SOURCE EXTRACT:

Xxl – a minimal vector programming language - keyle
https://github.com/tlack/xxl
======
tlack
Hey guys, author here.

I was holding off on posting a Show HN here until I get more documentation
together, but somehow that task seems to be taking longer and longer, so I
guess it is good that this has been posted.

XXL is pretty young and a bit slow and buggy yet, but I think it has some
interesting ideas. I drew most of my inspiration from K/Q and Erlang and some
second hand APL and J.

My goal is to allow concise expression of complex algorithms, minimize magic
at the cost of some terseness and, provide a robust, composable standard API
(with stuff like mailboxes, a built-in pastebin for any data/code, really easy
to generate parse trees, and advanced looping verbs like recurse, exhaust,
deep, and wide).

You can get a sense of the language from my non-programmer introduction here:
[https://github.com/tlack/xxl/blob/master/doc/groceries.xxl](https://github.com/tlack/xxl/blob/master/doc/groceries.xxl)

DATASET ENTRIES:
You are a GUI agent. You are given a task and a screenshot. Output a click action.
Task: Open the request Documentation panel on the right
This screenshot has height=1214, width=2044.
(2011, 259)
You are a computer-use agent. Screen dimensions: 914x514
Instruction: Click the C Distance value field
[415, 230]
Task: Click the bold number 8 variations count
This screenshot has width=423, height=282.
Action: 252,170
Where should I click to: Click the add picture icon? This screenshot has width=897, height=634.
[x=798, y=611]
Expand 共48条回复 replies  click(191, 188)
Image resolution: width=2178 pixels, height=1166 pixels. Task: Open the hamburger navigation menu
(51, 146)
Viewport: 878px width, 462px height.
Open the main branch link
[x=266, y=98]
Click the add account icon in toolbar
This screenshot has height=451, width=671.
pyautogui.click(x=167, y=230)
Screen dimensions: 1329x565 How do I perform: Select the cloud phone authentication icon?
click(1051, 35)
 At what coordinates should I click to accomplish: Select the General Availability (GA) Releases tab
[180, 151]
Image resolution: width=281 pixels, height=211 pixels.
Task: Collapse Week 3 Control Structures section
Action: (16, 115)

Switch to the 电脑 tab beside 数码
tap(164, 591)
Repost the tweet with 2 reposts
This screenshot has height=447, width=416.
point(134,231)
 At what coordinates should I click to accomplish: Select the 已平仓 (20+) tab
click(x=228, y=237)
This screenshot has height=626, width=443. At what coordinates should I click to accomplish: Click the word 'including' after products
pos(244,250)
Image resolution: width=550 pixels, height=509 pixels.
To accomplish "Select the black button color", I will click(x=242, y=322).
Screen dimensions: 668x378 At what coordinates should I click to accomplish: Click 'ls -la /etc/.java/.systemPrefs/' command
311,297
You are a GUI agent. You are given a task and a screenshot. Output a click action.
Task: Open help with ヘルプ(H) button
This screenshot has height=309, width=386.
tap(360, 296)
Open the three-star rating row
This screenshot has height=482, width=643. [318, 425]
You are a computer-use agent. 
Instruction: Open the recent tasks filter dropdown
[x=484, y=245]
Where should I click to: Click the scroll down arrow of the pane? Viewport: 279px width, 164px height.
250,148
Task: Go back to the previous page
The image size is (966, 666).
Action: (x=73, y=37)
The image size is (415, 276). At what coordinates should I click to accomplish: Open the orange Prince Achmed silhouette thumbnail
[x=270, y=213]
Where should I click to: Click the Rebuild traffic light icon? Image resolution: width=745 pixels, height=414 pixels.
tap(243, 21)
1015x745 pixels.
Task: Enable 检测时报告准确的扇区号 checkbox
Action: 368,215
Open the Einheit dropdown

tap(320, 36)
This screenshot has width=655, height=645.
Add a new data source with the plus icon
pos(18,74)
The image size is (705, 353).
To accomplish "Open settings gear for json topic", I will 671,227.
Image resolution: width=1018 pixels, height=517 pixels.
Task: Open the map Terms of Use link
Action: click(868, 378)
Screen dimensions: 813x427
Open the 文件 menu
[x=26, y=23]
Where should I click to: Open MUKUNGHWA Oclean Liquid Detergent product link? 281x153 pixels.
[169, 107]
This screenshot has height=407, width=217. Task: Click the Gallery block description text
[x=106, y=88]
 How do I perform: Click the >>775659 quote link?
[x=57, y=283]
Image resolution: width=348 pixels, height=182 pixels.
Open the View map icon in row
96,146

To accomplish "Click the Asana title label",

SET TASK A: In the XXL thread, reproduce the passage between "I was holding" and "has been posted.", inclusive, changing "documentation" to "tutorials".
SET TASK B: According to the XXL thread, which advanced looping verbs does the standard API include?

RESPONSE A:
I was holding off on posting a Show HN here until I get more tutorials
together, but somehow that task seems to be taking longer and longer, so I
guess it is good that this has been posted.

RESPONSE B: Recurse, exhaust, deep, and wide.